◆ WHAT YOU SHOULD DO ◆
Pull out each line in the entries below that contains the string "height". Case counts.
--- Begin PROVIDED INFORMATION ---
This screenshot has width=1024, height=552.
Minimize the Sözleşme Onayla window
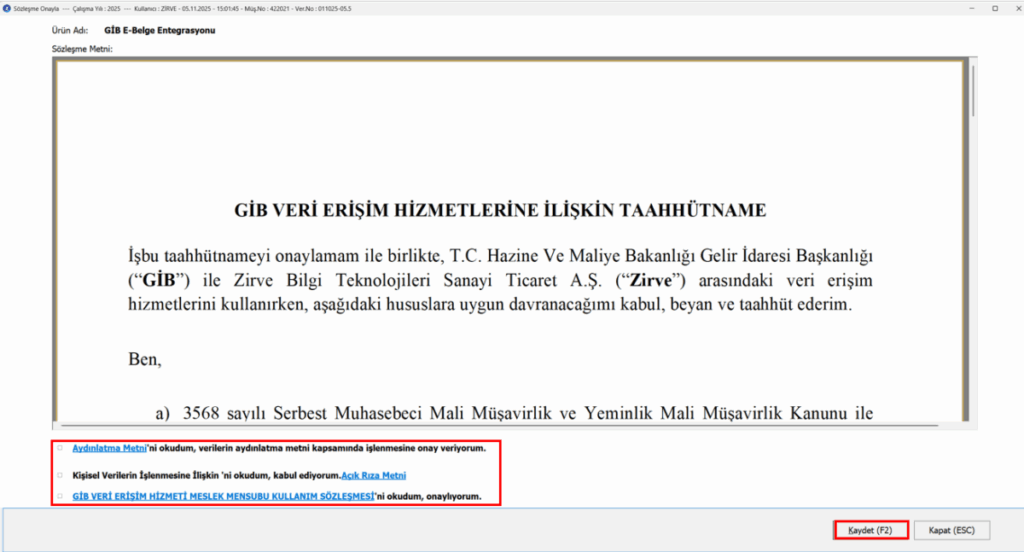(972, 8)
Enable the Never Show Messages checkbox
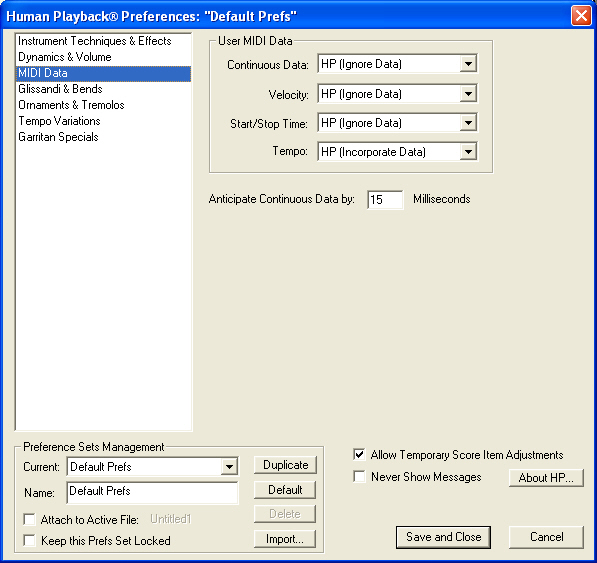 tap(359, 476)
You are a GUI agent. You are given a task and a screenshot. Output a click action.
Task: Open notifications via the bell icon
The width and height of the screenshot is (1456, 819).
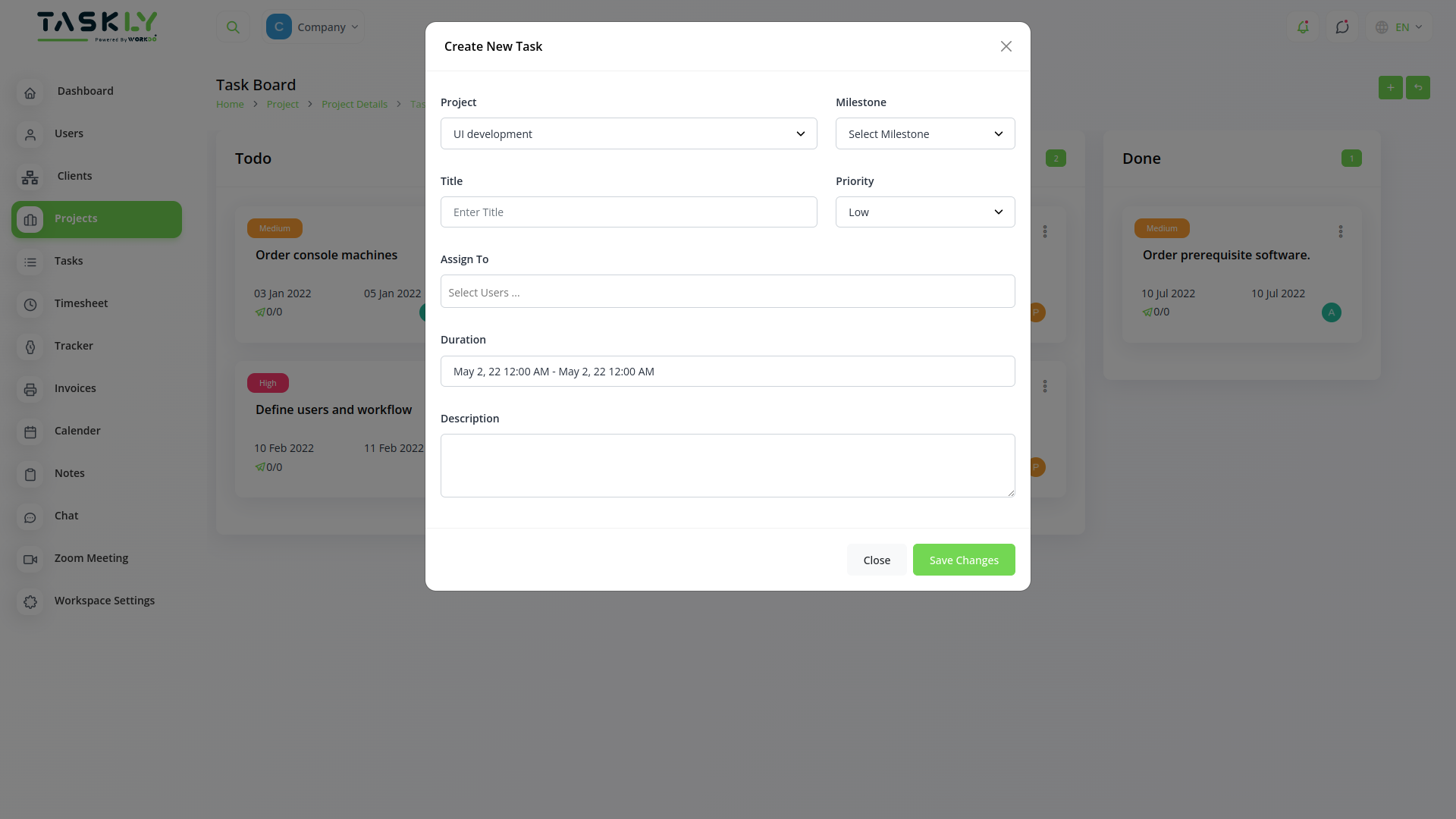coord(1303,27)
--- End PROVIDED INFORMATION ---
◆ RESPONSE ◆
This screenshot has width=1024, height=552.
The width and height of the screenshot is (1456, 819).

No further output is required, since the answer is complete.